Ammucchiano i portieri…

Osip Mandel’štam (1891–1938). Traduzione di Remo Faccani.

 
Ammucchiano i portieri a badilate
la neve fresca, nei quieti sobborghi;
io, tra mugicchi dalle barbe folte,
passo, viandante a cui nessuno bada.

Balenan donne avvolte in fazzoletti,
cani bastardi ruzzano impetuosi,
dei samovàr fiammeggiano le rose
scarlatte in ogni casa e in ogni bettola.

 
(1913)

Cambiamento d’itinerario

Ghiannis Ritsos (1909-1990).
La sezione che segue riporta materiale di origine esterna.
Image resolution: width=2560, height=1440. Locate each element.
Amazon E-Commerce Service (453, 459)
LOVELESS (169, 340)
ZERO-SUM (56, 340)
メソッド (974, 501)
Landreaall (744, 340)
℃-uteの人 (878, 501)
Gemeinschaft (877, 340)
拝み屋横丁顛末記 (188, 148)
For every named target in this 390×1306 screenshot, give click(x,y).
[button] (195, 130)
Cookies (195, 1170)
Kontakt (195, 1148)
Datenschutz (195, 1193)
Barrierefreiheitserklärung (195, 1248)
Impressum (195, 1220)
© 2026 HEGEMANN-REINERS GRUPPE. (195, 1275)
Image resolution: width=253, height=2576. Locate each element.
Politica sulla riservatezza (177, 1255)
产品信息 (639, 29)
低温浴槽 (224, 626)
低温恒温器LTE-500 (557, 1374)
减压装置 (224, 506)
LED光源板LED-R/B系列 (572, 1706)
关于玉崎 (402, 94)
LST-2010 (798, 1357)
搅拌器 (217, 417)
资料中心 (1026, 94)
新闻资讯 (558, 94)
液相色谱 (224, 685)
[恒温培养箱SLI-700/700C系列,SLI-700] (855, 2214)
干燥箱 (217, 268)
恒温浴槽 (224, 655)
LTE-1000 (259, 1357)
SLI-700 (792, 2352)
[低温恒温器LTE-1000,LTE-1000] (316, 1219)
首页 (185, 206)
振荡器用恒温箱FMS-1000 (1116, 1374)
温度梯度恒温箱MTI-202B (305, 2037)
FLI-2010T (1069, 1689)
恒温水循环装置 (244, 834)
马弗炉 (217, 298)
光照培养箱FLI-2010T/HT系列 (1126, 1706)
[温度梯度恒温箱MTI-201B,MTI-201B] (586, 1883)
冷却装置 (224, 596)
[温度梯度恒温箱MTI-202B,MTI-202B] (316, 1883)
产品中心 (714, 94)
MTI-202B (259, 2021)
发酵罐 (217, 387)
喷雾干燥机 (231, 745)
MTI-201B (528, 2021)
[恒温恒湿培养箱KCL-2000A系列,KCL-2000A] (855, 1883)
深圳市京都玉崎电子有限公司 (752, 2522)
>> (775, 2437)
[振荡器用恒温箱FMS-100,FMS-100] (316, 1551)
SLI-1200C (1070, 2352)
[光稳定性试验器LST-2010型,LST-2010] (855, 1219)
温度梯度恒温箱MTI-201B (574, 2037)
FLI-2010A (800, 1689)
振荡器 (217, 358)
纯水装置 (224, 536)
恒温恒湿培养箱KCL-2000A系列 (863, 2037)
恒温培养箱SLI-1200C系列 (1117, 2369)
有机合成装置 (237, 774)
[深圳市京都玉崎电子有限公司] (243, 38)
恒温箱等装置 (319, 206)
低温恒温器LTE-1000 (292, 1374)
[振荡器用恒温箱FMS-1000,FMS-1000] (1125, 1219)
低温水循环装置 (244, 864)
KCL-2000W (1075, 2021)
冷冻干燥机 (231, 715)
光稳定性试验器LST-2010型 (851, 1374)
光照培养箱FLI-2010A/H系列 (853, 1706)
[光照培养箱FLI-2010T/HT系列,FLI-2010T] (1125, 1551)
Traduzione di Nicola Crocetti.

 

Pensava di passare dall’altra parte: teneva già tra le dita
l’obolo di bronzo; la mano però la teneva nascosta
nella tasca sinistra dei calzoni – non gli andava proprio
.           di sembrare
un esibizionista della morte – come tanti e tanti). L’inverno
era arrivato in pieno. I monti di fronte già innevati.
Alle navi fu vietato salpare per due giorni. Pure
di tanto in tanto compariva il sole; gli ulivi si facevano il
.           segno della croce;
una donna sola passò nel vento giù sul lungomare;
la veste le si appiccica sul corpo. E lui, la mano in tasca,
lasciò la moneta calda e si strinse il fallo. Ehi – gridò –
ehi, miserabile, infame, porca vita, che buon profumo
di salsedine, alloro, sperma e fica ha il bordello del mondo.